## Work instructions
All of the listing should be transcribed exactly.

*** Dataset records Section Begins ***

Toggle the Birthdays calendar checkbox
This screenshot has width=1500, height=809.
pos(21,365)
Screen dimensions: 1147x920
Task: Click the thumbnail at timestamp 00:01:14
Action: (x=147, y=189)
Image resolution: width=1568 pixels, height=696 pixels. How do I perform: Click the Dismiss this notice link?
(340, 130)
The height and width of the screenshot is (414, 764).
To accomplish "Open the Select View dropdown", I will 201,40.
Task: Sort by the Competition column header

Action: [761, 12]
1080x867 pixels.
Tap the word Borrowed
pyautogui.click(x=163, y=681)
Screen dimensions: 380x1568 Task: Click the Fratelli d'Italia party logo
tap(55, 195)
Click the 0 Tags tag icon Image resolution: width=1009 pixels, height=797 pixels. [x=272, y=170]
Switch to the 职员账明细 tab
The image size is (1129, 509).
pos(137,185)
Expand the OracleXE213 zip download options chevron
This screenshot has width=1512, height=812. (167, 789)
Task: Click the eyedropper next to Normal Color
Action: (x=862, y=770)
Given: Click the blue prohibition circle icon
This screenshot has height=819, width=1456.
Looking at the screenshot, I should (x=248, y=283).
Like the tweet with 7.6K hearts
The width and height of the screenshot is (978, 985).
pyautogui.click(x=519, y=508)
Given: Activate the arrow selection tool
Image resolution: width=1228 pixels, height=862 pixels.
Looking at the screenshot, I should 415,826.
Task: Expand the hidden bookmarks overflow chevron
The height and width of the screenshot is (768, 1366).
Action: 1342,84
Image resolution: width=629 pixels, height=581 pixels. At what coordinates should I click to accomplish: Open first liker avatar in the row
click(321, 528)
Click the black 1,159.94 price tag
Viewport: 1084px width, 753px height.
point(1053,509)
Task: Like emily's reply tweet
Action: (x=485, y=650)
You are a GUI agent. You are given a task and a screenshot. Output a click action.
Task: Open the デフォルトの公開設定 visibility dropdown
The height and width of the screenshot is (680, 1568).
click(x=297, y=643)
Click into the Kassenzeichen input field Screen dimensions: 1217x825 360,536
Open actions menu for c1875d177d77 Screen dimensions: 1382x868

*** Dataset records Section Ends ***

## The answer
Toggle the Birthdays calendar checkbox
This screenshot has width=1500, height=809.
pos(21,365)
Screen dimensions: 1147x920
Task: Click the thumbnail at timestamp 00:01:14
Action: (x=147, y=189)
Image resolution: width=1568 pixels, height=696 pixels. How do I perform: Click the Dismiss this notice link?
(340, 130)
The height and width of the screenshot is (414, 764).
To accomplish "Open the Select View dropdown", I will 201,40.
Task: Sort by the Competition column header

Action: [761, 12]
1080x867 pixels.
Tap the word Borrowed
pyautogui.click(x=163, y=681)
Screen dimensions: 380x1568 Task: Click the Fratelli d'Italia party logo
tap(55, 195)
Click the 0 Tags tag icon Image resolution: width=1009 pixels, height=797 pixels. [x=272, y=170]
Switch to the 职员账明细 tab
The image size is (1129, 509).
pos(137,185)
Expand the OracleXE213 zip download options chevron
This screenshot has width=1512, height=812. (167, 789)
Task: Click the eyedropper next to Normal Color
Action: (x=862, y=770)
Given: Click the blue prohibition circle icon
This screenshot has height=819, width=1456.
Looking at the screenshot, I should (x=248, y=283).
Like the tweet with 7.6K hearts
The width and height of the screenshot is (978, 985).
pyautogui.click(x=519, y=508)
Given: Activate the arrow selection tool
Image resolution: width=1228 pixels, height=862 pixels.
Looking at the screenshot, I should 415,826.
Task: Expand the hidden bookmarks overflow chevron
The height and width of the screenshot is (768, 1366).
Action: 1342,84
Image resolution: width=629 pixels, height=581 pixels. At what coordinates should I click to accomplish: Open first liker avatar in the row
click(321, 528)
Click the black 1,159.94 price tag
Viewport: 1084px width, 753px height.
point(1053,509)
Task: Like emily's reply tweet
Action: (x=485, y=650)
You are a GUI agent. You are given a task and a screenshot. Output a click action.
Task: Open the デフォルトの公開設定 visibility dropdown
The height and width of the screenshot is (680, 1568).
click(x=297, y=643)
Click into the Kassenzeichen input field Screen dimensions: 1217x825 360,536
Open actions menu for c1875d177d77 Screen dimensions: 1382x868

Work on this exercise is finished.